次に、判別装置106の通報部130が表示画面134に表示する表示画面について説明する。図28に示すように、表示画面134には、被介護者122が居住する室123を特定する番号エリア140、被介護者122の活動状態を示す活動表示エリア141、異常があるか否かを示す異常の有無表示エリア142、被介護者122の名前を表示する名前表示エリア143が一画面となったアイコン144が表示される。
表示画面134には、図29(a)〜(d)に示すアイコンが表示される。図29(a)は、被介護者22が睡眠中を示す。この場合、寝具135上の2つのRFIDタグ104は、リーダライタ105からの電波を受信できないことで、被介護者122がベッド上に寝ていると判別装置106が判断し、表示部130が表示画面134に図29(a)に示すアイコン144を表示する。
図29(b)は、被介護者122が覚醒した状態を表すアイコン144を示す。この場合、被介護者122が覚醒すると寝具135上で動くため、2つのRFIDタグ104のいずれかがリーダライタ105からの電波を受信することで被介護者122が覚醒したと判別装置106が判断する。

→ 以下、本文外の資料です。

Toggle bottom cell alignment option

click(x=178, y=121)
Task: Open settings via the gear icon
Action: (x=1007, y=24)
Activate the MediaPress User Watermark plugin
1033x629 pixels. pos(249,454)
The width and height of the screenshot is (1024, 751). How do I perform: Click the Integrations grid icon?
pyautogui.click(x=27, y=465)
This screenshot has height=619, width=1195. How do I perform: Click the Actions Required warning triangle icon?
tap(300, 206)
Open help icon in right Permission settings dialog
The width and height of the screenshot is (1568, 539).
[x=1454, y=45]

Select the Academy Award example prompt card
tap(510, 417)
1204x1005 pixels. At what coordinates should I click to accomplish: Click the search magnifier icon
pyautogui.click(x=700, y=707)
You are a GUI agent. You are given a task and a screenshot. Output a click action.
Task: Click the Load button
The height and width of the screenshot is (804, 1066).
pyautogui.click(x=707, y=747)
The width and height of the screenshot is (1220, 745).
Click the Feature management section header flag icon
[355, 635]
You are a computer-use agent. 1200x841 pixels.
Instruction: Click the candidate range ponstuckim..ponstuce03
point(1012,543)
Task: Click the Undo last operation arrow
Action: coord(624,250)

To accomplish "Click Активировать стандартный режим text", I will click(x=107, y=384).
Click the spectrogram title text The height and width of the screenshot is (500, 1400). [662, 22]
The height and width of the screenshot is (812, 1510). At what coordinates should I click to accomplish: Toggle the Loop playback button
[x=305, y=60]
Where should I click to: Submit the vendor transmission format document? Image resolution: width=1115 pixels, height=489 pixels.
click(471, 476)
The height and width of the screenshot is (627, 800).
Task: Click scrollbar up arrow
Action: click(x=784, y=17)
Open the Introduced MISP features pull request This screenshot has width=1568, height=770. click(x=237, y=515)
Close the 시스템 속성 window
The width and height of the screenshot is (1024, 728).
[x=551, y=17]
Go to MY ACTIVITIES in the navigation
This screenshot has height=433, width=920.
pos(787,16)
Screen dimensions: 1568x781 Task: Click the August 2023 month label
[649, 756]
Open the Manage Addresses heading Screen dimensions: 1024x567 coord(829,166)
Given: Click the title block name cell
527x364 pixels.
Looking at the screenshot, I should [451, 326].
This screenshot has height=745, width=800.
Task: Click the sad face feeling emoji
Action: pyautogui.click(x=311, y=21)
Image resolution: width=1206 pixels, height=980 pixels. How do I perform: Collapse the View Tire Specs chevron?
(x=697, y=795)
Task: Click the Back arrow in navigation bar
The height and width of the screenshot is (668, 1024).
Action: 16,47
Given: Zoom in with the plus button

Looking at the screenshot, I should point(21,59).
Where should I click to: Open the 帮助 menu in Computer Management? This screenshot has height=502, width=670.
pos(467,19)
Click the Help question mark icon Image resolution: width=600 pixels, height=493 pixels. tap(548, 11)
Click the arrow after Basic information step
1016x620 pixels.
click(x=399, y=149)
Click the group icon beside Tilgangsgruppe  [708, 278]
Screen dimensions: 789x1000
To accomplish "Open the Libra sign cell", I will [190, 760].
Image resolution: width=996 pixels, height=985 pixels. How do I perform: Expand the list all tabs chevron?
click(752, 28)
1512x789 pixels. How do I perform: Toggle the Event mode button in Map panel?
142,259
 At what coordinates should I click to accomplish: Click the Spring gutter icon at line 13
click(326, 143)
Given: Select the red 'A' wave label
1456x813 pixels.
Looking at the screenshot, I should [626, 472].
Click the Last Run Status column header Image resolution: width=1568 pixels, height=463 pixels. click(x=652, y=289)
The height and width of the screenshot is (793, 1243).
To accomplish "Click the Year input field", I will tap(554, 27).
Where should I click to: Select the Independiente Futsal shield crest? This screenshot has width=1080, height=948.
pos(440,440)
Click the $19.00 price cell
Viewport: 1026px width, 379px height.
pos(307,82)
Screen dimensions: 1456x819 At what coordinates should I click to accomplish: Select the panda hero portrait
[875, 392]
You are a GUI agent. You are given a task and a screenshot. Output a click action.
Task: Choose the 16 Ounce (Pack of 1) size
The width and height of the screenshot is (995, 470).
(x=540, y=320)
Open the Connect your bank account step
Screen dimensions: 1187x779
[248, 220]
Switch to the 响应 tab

図29(c)は、被介護者122が寝具135上で起き上がった状態を示すアイコン144を示す。この場合、被介護者122が寝具135上で起き上がると、頭部側のRFIDタグ104がリーダライタ105からの電波を受信することで被介護者122が起き上がったと判別装置6が判断する。
図29(d)は、被介護者122が寝具135から離れた、すなわち離床状態を示すアイコン144を示す。この場合、被介護者122が離床すると、頭部側と足部側のRFIDタグはいずれもリーダライタ105からの電波を受信することで被介護者122が離床したと判別装置106が判断する。
このように、表示部129が表示画面134に被介護者122の活動状態を表示する際に、アイコン144によって可視化し表示することで、個人住宅や老人施設等で暮らす被介護者122の活動状態を容易に把握することができる。また、施設や病院の場合にも管理者や看護士が表示画面134上のアイコン144を確認するだけで容易に被介護者122の活動状態を把握することができる。
上述のとおり、本発明の実施の形態を開示したが、当業者によっては本発明の範囲を逸脱することなく変更が加えられうることは明白である。すべてのこのような修正および等価物が次ぎの請求項に含まれることが意図されている。